╭─ Record excerpts

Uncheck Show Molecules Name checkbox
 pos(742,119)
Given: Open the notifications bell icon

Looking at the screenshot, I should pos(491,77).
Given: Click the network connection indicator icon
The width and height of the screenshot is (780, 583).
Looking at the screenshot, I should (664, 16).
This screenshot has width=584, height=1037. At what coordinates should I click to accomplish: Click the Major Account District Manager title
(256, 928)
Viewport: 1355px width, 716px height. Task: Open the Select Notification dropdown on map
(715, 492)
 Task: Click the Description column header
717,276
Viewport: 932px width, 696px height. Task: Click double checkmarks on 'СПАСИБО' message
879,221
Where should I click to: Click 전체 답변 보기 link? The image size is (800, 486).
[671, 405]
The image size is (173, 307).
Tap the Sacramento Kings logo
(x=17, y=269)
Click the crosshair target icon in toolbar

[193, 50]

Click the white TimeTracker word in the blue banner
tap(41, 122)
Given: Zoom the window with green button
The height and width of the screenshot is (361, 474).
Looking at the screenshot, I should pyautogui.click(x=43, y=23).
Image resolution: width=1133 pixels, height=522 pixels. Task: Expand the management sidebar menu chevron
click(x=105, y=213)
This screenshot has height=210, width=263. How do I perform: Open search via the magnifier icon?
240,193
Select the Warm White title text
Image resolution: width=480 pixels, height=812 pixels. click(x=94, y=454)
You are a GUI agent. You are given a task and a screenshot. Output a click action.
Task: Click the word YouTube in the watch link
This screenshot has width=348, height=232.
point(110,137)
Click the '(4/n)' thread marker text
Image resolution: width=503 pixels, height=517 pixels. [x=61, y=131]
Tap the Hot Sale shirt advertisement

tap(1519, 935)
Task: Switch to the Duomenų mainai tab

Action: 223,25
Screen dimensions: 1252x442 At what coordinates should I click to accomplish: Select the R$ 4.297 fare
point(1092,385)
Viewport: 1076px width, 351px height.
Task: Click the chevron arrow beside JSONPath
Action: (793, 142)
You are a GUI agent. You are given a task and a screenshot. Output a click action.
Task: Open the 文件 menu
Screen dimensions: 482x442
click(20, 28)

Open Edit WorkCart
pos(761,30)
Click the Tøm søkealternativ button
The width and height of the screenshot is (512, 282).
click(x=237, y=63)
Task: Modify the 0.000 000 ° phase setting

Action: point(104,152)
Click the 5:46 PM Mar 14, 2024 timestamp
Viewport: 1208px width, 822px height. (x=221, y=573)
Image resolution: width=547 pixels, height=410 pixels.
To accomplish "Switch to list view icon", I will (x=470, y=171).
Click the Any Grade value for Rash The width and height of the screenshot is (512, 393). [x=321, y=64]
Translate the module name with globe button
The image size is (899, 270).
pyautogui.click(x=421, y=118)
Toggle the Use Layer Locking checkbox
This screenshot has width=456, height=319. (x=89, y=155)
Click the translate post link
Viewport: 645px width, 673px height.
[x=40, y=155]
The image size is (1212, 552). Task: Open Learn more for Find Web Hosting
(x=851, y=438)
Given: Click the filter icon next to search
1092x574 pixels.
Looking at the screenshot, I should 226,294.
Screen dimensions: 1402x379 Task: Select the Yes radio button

╰─

Given exercise: Arrange the lines from the one containing "This screenshot has width=584, height=1037." up to and including the one containing "(x=17, y=269)" as a JSON list of strings, with one string per line and blank lines left out.

Written solution:
[
  "This screenshot has width=584, height=1037. At what coordinates should I click to accomplish: Click the Major Account District Manager title",
  "(256, 928)",
  "Viewport: 1355px width, 716px height. Task: Open the Select Notification dropdown on map",
  "(715, 492)",
  " Task: Click the Description column header",
  "717,276",
  "Viewport: 932px width, 696px height. Task: Click double checkmarks on 'СПАСИБО' message",
  "879,221",
  "Where should I click to: Click 전체 답변 보기 link? The image size is (800, 486).",
  "[671, 405]",
  "The image size is (173, 307).",
  "Tap the Sacramento Kings logo",
  "(x=17, y=269)"
]